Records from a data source
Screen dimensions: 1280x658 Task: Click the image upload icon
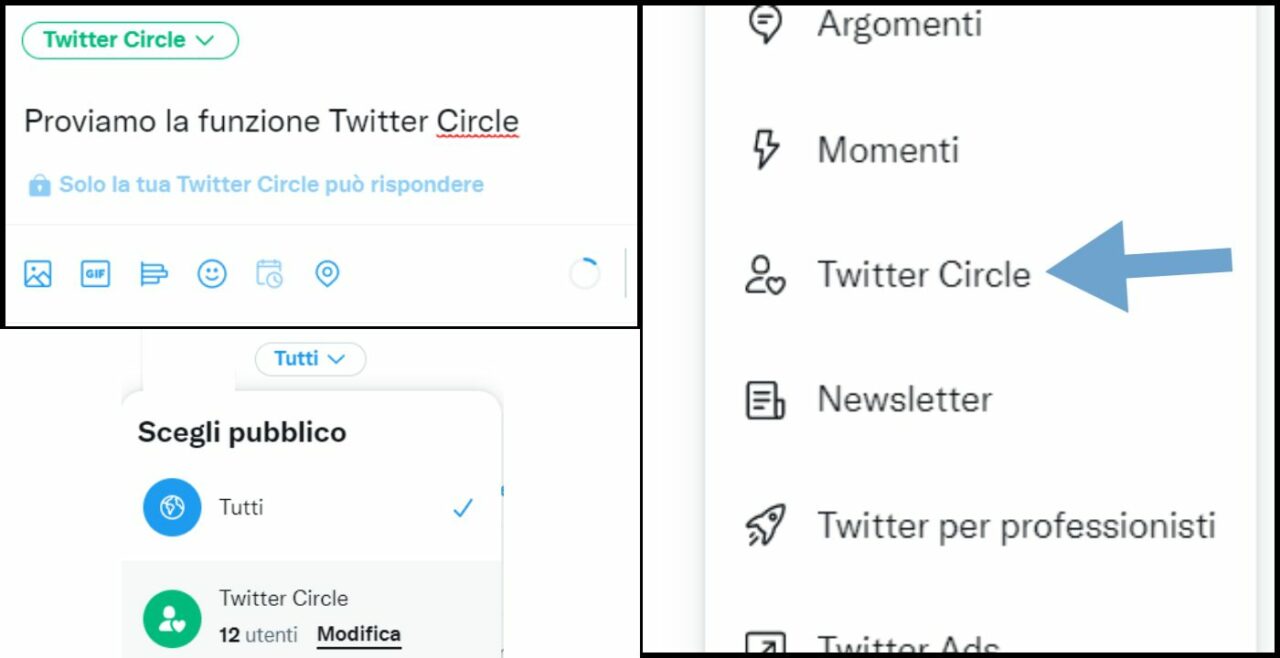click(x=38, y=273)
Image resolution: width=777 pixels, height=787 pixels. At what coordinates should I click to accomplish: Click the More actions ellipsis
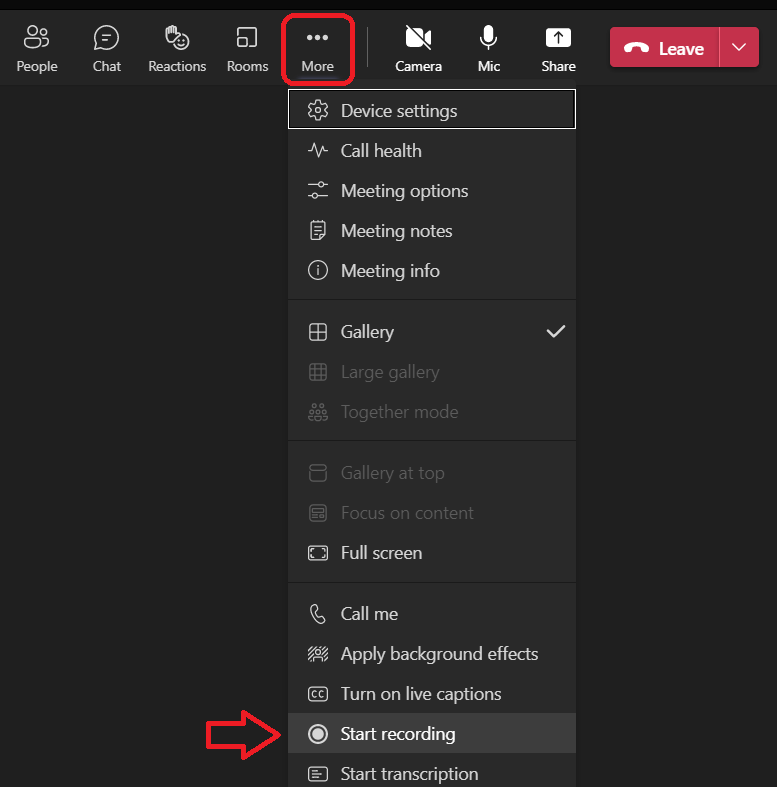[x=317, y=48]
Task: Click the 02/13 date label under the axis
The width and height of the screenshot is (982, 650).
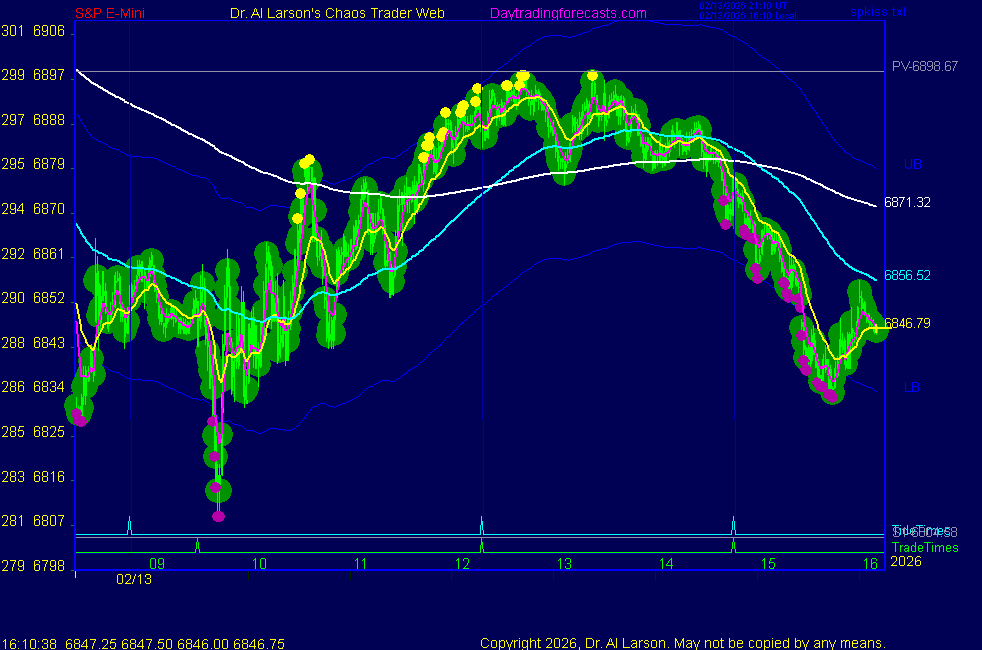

## Task
Can you retype all of the material above word for word, leaving the pictures out of your answer?

## Complete response
Screen dimensions: 1280x658 Task: Click the image upload icon
click(x=38, y=273)
Image resolution: width=777 pixels, height=787 pixels. At what coordinates should I click to accomplish: Click the More actions ellipsis
[x=317, y=48]
Task: Click the 02/13 date label under the axis
The width and height of the screenshot is (982, 650).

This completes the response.